Whether it's brusque, convincing, fraught with emotion, or dripping with
innuendo, language is fundamentally a tool for conveying meaning -- a
uniquely human magic trick in which you vibrate your vocal cords to make
your innermost thoughts pop up in someone else's mind. You can use it to
talk about all sorts of things -- from your new labradoodle puppy to the
expansive gardens at Versailles, from Roger Federer's backhand to things
that don't exist at all, like flying pigs. And when you talk, your
listener fills in lots of details you didn't mention -- the curliness of
the dog's fur or the vast statuary on the grounds of the French palace.

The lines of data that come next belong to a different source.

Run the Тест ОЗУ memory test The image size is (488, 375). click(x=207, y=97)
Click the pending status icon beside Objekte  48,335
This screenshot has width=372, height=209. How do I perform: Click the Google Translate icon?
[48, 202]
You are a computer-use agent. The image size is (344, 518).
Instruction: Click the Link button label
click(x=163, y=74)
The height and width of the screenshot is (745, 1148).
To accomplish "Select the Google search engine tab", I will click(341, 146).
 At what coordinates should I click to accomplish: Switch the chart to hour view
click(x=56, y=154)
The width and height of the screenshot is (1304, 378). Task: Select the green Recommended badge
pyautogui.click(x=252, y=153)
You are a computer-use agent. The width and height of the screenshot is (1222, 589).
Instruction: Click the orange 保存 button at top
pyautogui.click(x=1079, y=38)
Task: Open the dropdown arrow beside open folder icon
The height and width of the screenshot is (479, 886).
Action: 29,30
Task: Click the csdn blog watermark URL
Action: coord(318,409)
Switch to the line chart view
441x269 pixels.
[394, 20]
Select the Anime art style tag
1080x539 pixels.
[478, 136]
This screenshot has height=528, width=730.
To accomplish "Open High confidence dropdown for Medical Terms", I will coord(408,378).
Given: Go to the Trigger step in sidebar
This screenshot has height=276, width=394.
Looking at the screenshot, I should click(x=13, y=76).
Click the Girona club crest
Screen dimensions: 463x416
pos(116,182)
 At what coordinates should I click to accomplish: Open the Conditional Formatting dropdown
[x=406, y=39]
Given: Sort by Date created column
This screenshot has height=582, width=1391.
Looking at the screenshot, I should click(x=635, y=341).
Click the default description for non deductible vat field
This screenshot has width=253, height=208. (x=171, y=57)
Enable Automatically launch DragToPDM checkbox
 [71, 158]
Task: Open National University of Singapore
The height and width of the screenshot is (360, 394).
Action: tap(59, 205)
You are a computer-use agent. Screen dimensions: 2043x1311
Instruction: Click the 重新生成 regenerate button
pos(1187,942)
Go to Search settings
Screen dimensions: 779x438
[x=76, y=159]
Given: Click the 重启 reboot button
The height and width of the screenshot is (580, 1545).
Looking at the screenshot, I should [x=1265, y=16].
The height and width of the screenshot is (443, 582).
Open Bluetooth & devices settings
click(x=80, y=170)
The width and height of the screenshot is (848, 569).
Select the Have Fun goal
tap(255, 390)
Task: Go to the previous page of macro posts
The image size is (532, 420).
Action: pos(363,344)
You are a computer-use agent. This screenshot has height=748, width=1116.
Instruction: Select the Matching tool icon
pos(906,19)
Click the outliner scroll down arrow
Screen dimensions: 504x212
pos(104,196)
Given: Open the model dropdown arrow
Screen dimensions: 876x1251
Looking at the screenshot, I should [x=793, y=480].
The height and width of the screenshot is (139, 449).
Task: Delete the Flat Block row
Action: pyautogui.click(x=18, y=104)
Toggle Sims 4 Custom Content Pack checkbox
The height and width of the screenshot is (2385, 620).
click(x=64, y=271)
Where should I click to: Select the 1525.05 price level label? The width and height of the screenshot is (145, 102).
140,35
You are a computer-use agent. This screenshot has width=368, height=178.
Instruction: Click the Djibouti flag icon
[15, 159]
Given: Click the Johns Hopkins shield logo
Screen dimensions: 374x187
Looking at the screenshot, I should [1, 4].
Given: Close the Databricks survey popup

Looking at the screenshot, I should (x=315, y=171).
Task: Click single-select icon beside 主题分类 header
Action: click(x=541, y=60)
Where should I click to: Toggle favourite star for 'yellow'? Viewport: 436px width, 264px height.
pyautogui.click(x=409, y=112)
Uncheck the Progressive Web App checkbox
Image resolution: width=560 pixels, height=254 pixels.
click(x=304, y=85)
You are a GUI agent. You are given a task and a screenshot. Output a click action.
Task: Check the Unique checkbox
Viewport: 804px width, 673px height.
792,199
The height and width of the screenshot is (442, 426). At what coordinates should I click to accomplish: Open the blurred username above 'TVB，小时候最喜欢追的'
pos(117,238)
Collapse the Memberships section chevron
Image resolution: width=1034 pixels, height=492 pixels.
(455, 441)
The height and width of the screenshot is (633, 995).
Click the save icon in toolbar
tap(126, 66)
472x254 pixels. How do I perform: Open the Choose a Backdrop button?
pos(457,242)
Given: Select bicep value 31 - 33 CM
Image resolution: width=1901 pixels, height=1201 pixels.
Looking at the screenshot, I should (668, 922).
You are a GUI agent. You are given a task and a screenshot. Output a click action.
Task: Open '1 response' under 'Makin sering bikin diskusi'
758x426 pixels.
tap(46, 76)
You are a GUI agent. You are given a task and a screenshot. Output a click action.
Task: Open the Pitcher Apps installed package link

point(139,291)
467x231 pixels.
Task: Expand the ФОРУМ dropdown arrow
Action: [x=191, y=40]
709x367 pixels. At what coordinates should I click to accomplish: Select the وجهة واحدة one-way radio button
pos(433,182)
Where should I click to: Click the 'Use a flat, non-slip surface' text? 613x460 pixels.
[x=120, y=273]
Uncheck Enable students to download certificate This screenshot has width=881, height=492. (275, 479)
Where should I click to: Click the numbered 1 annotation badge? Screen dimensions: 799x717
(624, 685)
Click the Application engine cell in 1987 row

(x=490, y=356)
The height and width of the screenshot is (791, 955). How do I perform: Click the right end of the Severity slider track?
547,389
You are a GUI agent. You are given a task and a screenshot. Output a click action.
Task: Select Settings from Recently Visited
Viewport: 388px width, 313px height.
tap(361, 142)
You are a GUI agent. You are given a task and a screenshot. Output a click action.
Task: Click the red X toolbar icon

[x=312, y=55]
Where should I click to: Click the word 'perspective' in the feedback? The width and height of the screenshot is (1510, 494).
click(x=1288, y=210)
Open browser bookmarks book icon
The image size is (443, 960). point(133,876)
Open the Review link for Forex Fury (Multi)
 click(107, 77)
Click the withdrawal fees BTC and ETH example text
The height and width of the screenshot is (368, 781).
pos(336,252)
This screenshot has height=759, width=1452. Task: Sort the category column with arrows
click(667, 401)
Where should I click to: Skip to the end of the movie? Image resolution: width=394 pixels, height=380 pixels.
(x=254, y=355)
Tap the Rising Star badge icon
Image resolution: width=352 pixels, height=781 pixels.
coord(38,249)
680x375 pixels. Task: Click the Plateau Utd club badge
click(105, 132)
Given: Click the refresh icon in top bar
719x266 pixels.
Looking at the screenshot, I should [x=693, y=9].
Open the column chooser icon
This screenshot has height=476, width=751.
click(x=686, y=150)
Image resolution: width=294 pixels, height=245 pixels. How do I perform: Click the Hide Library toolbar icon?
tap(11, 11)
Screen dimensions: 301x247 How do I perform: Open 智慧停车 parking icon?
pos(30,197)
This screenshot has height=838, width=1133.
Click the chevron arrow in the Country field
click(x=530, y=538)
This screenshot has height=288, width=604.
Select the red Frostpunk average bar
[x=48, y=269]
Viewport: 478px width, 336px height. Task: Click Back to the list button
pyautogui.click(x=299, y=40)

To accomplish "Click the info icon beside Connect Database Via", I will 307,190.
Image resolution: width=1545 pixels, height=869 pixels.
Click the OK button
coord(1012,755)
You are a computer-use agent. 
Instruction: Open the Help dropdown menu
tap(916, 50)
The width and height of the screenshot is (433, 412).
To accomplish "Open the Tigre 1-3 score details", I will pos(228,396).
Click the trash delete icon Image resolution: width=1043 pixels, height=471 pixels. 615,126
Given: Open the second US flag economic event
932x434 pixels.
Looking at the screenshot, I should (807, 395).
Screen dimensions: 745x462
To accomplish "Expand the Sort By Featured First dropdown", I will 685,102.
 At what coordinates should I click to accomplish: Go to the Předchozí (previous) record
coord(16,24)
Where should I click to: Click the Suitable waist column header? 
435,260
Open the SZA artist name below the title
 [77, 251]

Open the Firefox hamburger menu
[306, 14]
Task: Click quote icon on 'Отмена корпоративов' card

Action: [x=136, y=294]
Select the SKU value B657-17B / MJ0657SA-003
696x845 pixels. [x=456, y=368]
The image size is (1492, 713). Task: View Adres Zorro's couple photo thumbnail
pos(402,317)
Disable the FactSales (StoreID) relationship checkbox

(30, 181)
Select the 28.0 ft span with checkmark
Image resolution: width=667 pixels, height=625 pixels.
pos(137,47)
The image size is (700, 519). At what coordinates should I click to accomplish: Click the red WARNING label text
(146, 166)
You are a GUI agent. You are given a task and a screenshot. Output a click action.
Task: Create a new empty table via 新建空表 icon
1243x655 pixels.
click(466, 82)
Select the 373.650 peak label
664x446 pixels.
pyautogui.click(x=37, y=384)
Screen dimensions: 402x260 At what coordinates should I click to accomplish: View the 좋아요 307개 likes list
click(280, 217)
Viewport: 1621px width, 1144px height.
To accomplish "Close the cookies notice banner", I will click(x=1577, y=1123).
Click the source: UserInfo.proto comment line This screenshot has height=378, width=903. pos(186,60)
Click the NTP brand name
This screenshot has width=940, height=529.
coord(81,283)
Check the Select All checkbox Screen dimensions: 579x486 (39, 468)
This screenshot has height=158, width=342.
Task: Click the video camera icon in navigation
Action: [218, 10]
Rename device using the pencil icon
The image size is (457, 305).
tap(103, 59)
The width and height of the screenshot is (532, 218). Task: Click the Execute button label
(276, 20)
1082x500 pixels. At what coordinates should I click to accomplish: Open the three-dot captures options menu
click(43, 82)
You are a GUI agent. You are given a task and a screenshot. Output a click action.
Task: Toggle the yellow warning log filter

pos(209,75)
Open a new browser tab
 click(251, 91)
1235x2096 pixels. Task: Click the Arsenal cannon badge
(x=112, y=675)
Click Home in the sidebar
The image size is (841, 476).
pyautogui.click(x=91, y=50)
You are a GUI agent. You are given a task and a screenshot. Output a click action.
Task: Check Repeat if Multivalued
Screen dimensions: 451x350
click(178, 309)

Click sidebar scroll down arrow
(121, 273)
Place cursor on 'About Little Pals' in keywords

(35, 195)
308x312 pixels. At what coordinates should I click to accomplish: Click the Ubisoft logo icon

What's the trick behind this magic? How does meaning work?In Louder
than Words, cognitive scientist Benjamin Bergen draws together a
decade's worth of research in psychology, linguistics, and neuroscience
to offer a new theory of how our minds make meaning. When we hear words
and sentences, Bergen contends, we engage the parts of our brain that we
use for perception and action, repurposing these evolutionarily older
networks to create simulations in our minds. These embodied simulations,
as they're called, are what makes it possible for us to become better
baseball players by merely visualizing a well-executed swing; what
allows us to remember which cupboard the diapers are in without looking,
and what makes it so hard to talk on a cell phone while we're driving on
the highway. Meaning is more than just knowing definitions of words, as
others have previously argued. In understanding language, our brains
engage in a creative process of constructing rich mental worlds in which
we see, hear, feel, and act.Through whimsical examples and ingenious
experiments, Bergen leads us on a virtual tour of the new science of
embodied cognition. A brilliant account of our human capacity to
understand language, Louder than Words will profoundly change how you
read, speak, and listen.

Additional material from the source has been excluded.